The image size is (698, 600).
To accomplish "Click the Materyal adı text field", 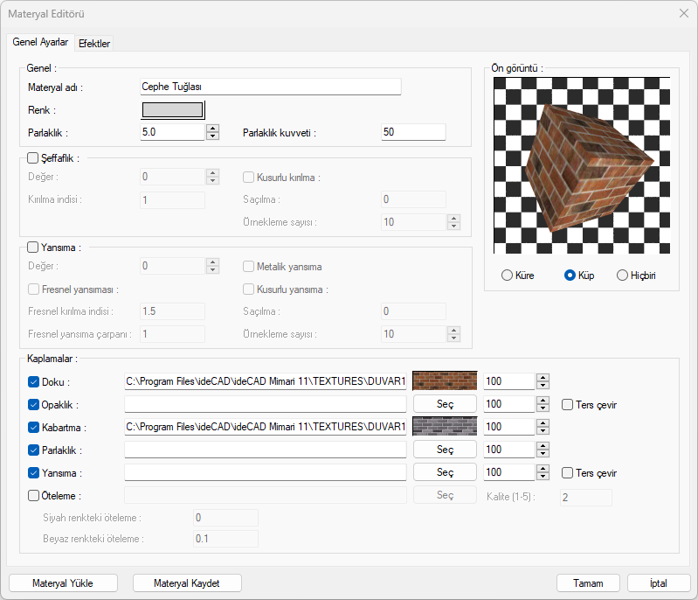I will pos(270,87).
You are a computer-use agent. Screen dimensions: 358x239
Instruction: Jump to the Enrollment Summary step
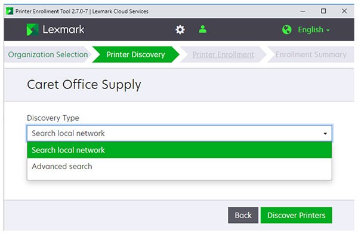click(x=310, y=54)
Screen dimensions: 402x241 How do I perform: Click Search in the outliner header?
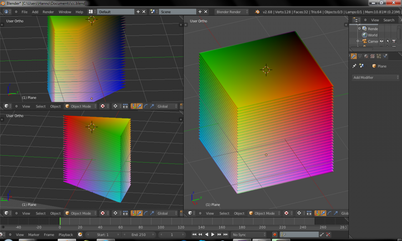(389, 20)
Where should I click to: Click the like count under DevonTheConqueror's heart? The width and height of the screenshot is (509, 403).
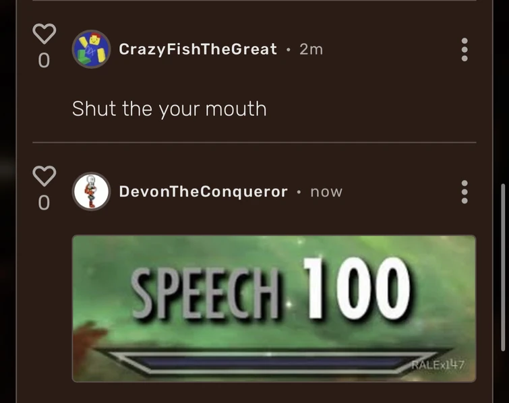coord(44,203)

:::

_Problem requirements_
Retype verbatim only the lines beginning with the line that contains "Screen dimensions: 402x241" and ending with the last line of the listing above; pictures are to be excluded.

_Result_
Screen dimensions: 402x241 How do I perform: Click Search in the outliner header?
(389, 20)
Where should I click to: Click the like count under DevonTheConqueror's heart? The width and height of the screenshot is (509, 403).
coord(44,203)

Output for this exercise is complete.